'Axe-Murders and Whores!' Why 'Bates Motel' Has No Right Being This Entertaining
The adorably bonkers Bates Motel crashed back onto A&E last night to begin a new season, and slid right back into its uncontested throne as “best show on TV that on paper should be a total calamity.”
The adorably bonkers Bates Motel crashed back onto A&E last night to begin a new season, and slid right back into its uncontested throne as “best show on TV that on paper should be a total calamity.” Just to catch you up to speed if you weren’t watching last year: it’s a prequel to Psycho, although set in contemporary times, about young Norman Bates (Freddy Highmore) and his dotty mother Norma (Vera Farmiga) trying to run their motel business in a small Oregon town beset with homicidal maniacs, Chinese sex slavery, and the like.
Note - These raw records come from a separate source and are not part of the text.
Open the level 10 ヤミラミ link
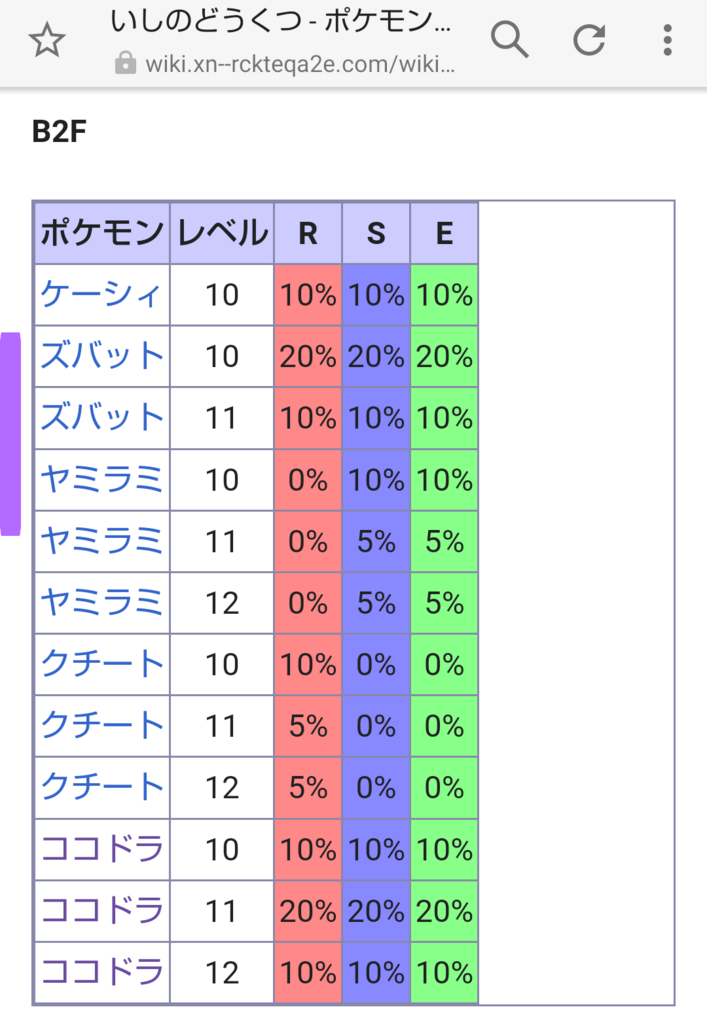 coord(101,479)
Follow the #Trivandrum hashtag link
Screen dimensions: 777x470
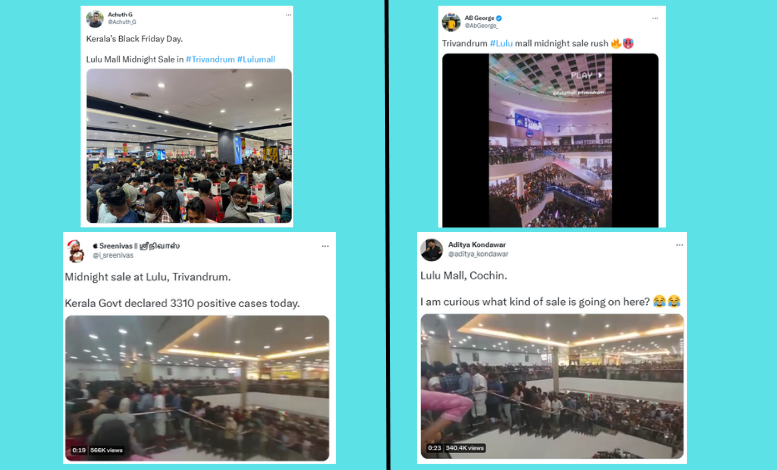(x=210, y=59)
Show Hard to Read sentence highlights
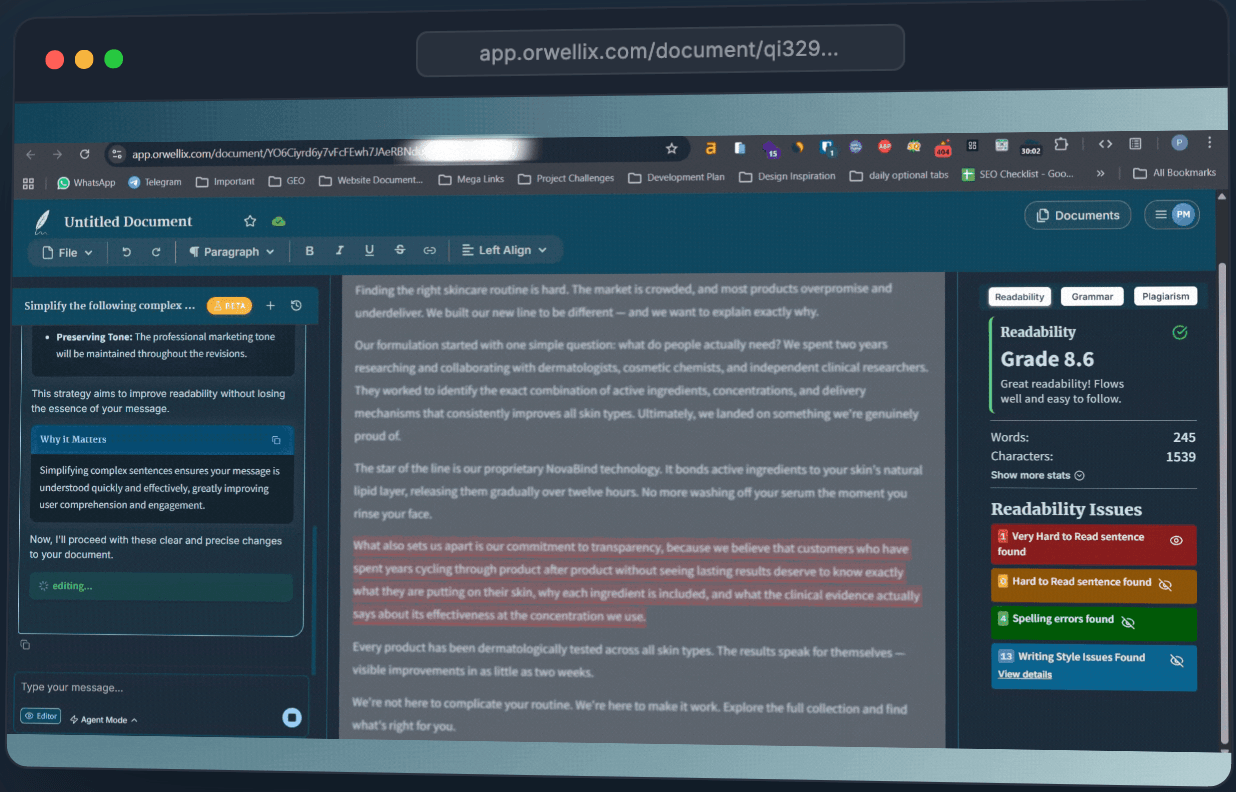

It’s Twin Peaks lite with a healthy dash of Hitchcockian mommy issues, and it’s anchored by a Vera Farmiga performance so fierce and overwhelming it makes it tough to watch the show when she’s not onscreen. Sometimes it really feels like that creepy skeleton from the basement in Psycho got up and started walking around. Norma Bates is a nutty force of nature, but she’s not addled the same way that her son is, and she knows it. She’s fully aware that Norman is a compulsive killer—most recently, he killed his teacher in some kind of rage blackout when she came on to him—but she mostly manages to shield him from realizing that truth. At the same time, that protectiveness is probably sealing him into the creepy shell we recognize from Hitchcock’s film.
That’s Bates Motel for you: at times, it’ll tap into real pathos, but then the tone will swing right back to ultra-camp. In the same episode, we’re treated to the dizzying high comedy of Norma trying to single-handedly shout down a highway bypass at a City Council meeting because it’s going to divert traffic away from her motel. She arms herself with a binder she never opens, and seems baffled when local politicians tell her (rather rudely) that just not liking a project isn’t enough to get it canceled.
For reasons unknown to anyone but herself, Norma quickly starts ranting about the town’s creepy underbelly, screaming to the assembled audience, ‘Welcome to the world, ladies! There are axe murderers and whores stuffed under every rug, so your kids better read up on it and get educated because that's what life is! It's a cesspool you claw and scratch and fight to swim out of, but you never get to the top!’
Even in the thin, silly reality of Bates Motel, this speech makes little sense and arrives completely unprompted. But it’s hard to resist the urge to throw Emmys at the screen while it’s happening. Farmiga snuck into the Best Actress category last year, and it was well-deserved. She’s not just going big for the sake of it—she gets that this show should at no point be taking itself seriously (now, if only showrunners Carlton Cuse and Kelly Ehrin would come around to that).
There’s plenty of plots running through this show involving Norman’s wayward half-brother (Max Thieriot), increasingly murderous high school minx Bradley Martin (Nicola Peltz), and a morally exhausted sheriff (Nestor Carbonell), but the reason to watch Bates Motel is Farmiga’s fearlessly over-the-top work as a woman walking an increasingly untenable high-wire. She thinks she’s doing the right thing, but somewhere in her subconscious she knows she’s building a monster, and it’s making her crazier with every passing week. Which, in turn, makes this show more watchable with every passing episode.